§ INPUT DATA
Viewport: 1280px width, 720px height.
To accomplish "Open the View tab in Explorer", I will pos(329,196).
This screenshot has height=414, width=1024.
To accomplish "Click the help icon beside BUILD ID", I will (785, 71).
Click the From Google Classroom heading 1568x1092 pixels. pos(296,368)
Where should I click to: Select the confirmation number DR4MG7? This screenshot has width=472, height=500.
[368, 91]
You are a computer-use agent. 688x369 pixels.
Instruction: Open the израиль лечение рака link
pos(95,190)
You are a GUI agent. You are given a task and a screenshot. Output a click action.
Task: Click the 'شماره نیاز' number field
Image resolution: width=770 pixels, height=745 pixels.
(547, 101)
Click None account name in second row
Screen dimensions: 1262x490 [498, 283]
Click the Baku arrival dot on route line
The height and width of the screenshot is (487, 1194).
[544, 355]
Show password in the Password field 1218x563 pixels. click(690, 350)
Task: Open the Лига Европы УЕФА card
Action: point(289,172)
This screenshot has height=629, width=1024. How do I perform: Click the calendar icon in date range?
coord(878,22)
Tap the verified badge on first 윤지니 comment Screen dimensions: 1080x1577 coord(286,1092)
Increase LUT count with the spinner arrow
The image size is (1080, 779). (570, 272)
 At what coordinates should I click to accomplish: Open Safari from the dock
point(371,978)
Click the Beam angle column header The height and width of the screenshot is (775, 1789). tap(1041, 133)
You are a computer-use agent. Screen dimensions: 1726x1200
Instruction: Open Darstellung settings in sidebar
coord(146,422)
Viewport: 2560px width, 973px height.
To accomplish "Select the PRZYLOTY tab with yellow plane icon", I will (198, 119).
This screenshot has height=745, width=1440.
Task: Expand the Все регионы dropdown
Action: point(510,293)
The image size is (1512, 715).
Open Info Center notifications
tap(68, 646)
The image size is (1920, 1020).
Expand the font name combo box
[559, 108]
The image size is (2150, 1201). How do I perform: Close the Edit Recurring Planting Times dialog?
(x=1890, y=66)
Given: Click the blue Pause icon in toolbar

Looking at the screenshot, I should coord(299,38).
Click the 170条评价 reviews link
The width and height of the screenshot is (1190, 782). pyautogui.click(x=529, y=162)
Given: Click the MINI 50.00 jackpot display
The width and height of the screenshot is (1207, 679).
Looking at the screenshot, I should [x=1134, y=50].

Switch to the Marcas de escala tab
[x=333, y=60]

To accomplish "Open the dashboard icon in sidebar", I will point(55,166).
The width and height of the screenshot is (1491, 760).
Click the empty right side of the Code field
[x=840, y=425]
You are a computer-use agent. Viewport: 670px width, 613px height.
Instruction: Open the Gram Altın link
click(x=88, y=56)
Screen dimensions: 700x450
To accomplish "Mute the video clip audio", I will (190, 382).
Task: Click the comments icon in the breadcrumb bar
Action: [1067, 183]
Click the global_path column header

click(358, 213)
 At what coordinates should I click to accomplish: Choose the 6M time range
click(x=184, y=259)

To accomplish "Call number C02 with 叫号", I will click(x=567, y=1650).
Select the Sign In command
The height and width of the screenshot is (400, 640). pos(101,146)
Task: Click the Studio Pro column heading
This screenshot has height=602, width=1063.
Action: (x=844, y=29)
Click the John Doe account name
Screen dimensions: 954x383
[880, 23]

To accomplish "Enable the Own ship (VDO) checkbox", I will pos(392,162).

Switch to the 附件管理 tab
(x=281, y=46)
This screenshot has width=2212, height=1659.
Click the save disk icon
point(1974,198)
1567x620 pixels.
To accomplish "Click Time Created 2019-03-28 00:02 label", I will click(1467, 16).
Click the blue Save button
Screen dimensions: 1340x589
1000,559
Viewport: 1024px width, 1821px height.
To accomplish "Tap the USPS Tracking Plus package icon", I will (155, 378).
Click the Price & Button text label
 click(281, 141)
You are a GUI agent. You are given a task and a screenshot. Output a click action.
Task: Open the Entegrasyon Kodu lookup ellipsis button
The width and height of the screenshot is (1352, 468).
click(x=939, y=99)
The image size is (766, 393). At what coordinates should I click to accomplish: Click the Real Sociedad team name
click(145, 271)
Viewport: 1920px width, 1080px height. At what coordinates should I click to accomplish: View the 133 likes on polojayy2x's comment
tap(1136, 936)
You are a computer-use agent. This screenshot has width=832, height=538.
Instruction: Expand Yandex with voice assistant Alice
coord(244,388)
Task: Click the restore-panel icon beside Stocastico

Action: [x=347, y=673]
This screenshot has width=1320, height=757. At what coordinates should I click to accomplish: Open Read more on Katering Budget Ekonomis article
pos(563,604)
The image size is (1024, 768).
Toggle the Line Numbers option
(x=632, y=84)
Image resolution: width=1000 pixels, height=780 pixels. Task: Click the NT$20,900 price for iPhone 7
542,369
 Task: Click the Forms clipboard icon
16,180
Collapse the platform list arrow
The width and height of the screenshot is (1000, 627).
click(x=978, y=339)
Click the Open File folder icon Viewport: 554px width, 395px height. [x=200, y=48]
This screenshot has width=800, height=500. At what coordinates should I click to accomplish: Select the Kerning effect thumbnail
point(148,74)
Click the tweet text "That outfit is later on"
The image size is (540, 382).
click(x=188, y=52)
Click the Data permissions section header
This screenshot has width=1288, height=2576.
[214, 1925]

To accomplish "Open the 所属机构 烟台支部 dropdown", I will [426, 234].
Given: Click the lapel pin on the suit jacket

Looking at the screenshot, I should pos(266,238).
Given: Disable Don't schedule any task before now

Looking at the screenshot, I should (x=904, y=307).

§ ASSIGNED TASK
Exactly reproduce every line found in the records.

§ TASK RESULT
Viewport: 1280px width, 720px height.
To accomplish "Open the View tab in Explorer", I will pos(329,196).
This screenshot has height=414, width=1024.
To accomplish "Click the help icon beside BUILD ID", I will (785, 71).
Click the From Google Classroom heading 1568x1092 pixels. pos(296,368)
Where should I click to: Select the confirmation number DR4MG7? This screenshot has width=472, height=500.
[368, 91]
You are a computer-use agent. 688x369 pixels.
Instruction: Open the израиль лечение рака link
pos(95,190)
You are a GUI agent. You are given a task and a screenshot. Output a click action.
Task: Click the 'شماره نیاز' number field
Image resolution: width=770 pixels, height=745 pixels.
(547, 101)
Click None account name in second row
Screen dimensions: 1262x490 [498, 283]
Click the Baku arrival dot on route line
The height and width of the screenshot is (487, 1194).
[544, 355]
Show password in the Password field 1218x563 pixels. click(690, 350)
Task: Open the Лига Европы УЕФА card
Action: point(289,172)
This screenshot has height=629, width=1024. How do I perform: Click the calendar icon in date range?
coord(878,22)
Tap the verified badge on first 윤지니 comment Screen dimensions: 1080x1577 coord(286,1092)
Increase LUT count with the spinner arrow
The image size is (1080, 779). (570, 272)
 At what coordinates should I click to accomplish: Open Safari from the dock
point(371,978)
Click the Beam angle column header The height and width of the screenshot is (775, 1789). tap(1041, 133)
You are a computer-use agent. Screen dimensions: 1726x1200
Instruction: Open Darstellung settings in sidebar
coord(146,422)
Viewport: 2560px width, 973px height.
To accomplish "Select the PRZYLOTY tab with yellow plane icon", I will (198, 119).
This screenshot has height=745, width=1440.
Task: Expand the Все регионы dropdown
Action: point(510,293)
The image size is (1512, 715).
Open Info Center notifications
tap(68, 646)
The image size is (1920, 1020).
Expand the font name combo box
[559, 108]
The image size is (2150, 1201). How do I perform: Close the Edit Recurring Planting Times dialog?
(x=1890, y=66)
Given: Click the blue Pause icon in toolbar

Looking at the screenshot, I should coord(299,38).
Click the 170条评价 reviews link
The width and height of the screenshot is (1190, 782). pyautogui.click(x=529, y=162)
Given: Click the MINI 50.00 jackpot display
The width and height of the screenshot is (1207, 679).
Looking at the screenshot, I should [x=1134, y=50].

Switch to the Marcas de escala tab
[x=333, y=60]

To accomplish "Open the dashboard icon in sidebar", I will point(55,166).
The width and height of the screenshot is (1491, 760).
Click the empty right side of the Code field
[x=840, y=425]
You are a computer-use agent. Viewport: 670px width, 613px height.
Instruction: Open the Gram Altın link
click(x=88, y=56)
Screen dimensions: 700x450
To accomplish "Mute the video clip audio", I will (190, 382).
Task: Click the comments icon in the breadcrumb bar
Action: [1067, 183]
Click the global_path column header

click(358, 213)
 At what coordinates should I click to accomplish: Choose the 6M time range
click(x=184, y=259)

To accomplish "Call number C02 with 叫号", I will click(x=567, y=1650).
Select the Sign In command
The height and width of the screenshot is (400, 640). pos(101,146)
Task: Click the Studio Pro column heading
This screenshot has height=602, width=1063.
Action: (x=844, y=29)
Click the John Doe account name
Screen dimensions: 954x383
[880, 23]

To accomplish "Enable the Own ship (VDO) checkbox", I will pos(392,162).

Switch to the 附件管理 tab
(x=281, y=46)
This screenshot has width=2212, height=1659.
Click the save disk icon
point(1974,198)
1567x620 pixels.
To accomplish "Click Time Created 2019-03-28 00:02 label", I will click(1467, 16).
Click the blue Save button
Screen dimensions: 1340x589
1000,559
Viewport: 1024px width, 1821px height.
To accomplish "Tap the USPS Tracking Plus package icon", I will (155, 378).
Click the Price & Button text label
 click(281, 141)
You are a GUI agent. You are given a task and a screenshot. Output a click action.
Task: Open the Entegrasyon Kodu lookup ellipsis button
The width and height of the screenshot is (1352, 468).
click(x=939, y=99)
The image size is (766, 393). At what coordinates should I click to accomplish: Click the Real Sociedad team name
click(145, 271)
Viewport: 1920px width, 1080px height. At what coordinates should I click to accomplish: View the 133 likes on polojayy2x's comment
tap(1136, 936)
You are a computer-use agent. This screenshot has width=832, height=538.
Instruction: Expand Yandex with voice assistant Alice
coord(244,388)
Task: Click the restore-panel icon beside Stocastico

Action: [x=347, y=673]
This screenshot has width=1320, height=757. At what coordinates should I click to accomplish: Open Read more on Katering Budget Ekonomis article
pos(563,604)
The image size is (1024, 768).
Toggle the Line Numbers option
(x=632, y=84)
Image resolution: width=1000 pixels, height=780 pixels. Task: Click the NT$20,900 price for iPhone 7
542,369
 Task: Click the Forms clipboard icon
16,180
Collapse the platform list arrow
The width and height of the screenshot is (1000, 627).
click(x=978, y=339)
Click the Open File folder icon Viewport: 554px width, 395px height. [x=200, y=48]
This screenshot has width=800, height=500. At what coordinates should I click to accomplish: Select the Kerning effect thumbnail
point(148,74)
Click the tweet text "That outfit is later on"
The image size is (540, 382).
click(x=188, y=52)
Click the Data permissions section header
This screenshot has width=1288, height=2576.
[214, 1925]

To accomplish "Open the 所属机构 烟台支部 dropdown", I will [426, 234].
Given: Click the lapel pin on the suit jacket

Looking at the screenshot, I should pos(266,238).
Given: Disable Don't schedule any task before now

Looking at the screenshot, I should (x=904, y=307).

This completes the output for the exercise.